The meeting featured guest speaker, Michelle Clark. Clark is the Director of Training and Development for MTM and earned her doctorate in Counseling Psychology from the University of Nebraska at Lincoln.

She has worked as the Director of the Nebraska Evaluation and Research Center, the Associate Director of the Student Counseling Service at Iowa State University.

Clark is licensed as a psychologist and maintains an organizational consulting practice and occasionally teaches graduate-level courses at Iowa State University.

Clark’s areas of expertise are organizational assessment and development, leadership assessment using personality inventories, leadership coaching, and research/program evaluation.

She oversees training center development and the community of practice.

The Circles program needs community support to function however, and is seeking allies.
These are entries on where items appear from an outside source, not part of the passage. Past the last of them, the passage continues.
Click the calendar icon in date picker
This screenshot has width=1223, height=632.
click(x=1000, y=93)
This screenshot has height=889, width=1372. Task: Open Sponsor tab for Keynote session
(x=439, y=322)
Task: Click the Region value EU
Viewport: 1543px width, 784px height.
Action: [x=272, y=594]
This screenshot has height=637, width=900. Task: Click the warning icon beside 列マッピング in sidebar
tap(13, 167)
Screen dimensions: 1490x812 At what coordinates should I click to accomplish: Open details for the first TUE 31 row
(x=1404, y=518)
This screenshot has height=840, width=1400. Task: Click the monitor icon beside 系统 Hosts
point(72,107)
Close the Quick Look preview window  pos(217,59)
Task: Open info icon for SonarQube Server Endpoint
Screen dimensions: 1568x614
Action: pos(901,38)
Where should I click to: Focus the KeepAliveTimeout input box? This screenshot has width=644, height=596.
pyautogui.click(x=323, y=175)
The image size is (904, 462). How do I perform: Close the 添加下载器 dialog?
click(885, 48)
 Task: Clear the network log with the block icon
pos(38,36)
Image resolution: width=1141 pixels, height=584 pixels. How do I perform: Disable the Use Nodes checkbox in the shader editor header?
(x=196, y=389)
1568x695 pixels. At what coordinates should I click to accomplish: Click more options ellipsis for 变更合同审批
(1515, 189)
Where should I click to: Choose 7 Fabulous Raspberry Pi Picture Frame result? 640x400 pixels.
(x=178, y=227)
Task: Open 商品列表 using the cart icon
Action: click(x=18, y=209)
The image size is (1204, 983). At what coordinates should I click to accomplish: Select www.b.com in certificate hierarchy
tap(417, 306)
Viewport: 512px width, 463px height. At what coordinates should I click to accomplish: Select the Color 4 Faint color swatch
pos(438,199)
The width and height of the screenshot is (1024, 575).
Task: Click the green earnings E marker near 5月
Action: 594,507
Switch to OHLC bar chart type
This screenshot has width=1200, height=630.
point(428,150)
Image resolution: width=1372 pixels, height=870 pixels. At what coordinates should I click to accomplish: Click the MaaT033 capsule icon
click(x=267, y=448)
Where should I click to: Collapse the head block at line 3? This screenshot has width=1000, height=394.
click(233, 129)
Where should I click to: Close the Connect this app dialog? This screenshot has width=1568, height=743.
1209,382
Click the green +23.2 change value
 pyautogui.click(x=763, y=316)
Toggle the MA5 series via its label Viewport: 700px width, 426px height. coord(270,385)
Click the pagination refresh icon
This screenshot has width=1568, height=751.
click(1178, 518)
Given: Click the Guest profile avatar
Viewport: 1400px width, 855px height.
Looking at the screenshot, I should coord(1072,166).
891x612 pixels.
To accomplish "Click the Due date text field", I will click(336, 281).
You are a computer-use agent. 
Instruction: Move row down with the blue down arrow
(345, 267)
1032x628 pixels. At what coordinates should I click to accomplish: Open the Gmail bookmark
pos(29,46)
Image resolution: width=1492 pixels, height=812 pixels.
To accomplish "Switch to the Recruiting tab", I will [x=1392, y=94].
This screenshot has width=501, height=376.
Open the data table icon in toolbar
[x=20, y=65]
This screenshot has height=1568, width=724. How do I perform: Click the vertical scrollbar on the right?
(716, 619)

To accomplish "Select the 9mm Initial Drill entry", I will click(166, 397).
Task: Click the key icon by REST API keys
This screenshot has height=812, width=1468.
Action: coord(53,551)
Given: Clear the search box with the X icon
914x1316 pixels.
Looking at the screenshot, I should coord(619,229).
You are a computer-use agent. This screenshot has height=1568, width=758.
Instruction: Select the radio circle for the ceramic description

Circle Allies are community members who want to be in a “supportive, intentional, befriending relationship” with an individual or family working to get out of poverty, according to Ashak.

Allies work with the Circle Leader to figure out how to accomplish a plan and do what makes sense and brings joy to the relationship.

The Allies are trained in Bridges out of Poverty as a way to work with Circle Leaders in supporting their plans to get out of poverty

Circle Allies are committed to meet with their circle at least once a month and attend 1 community meeting per month for a minimum of 18 months.

“Hopefully people in Torrington will become aware of the Circles program, it can really be a positive experience,” Ashak said.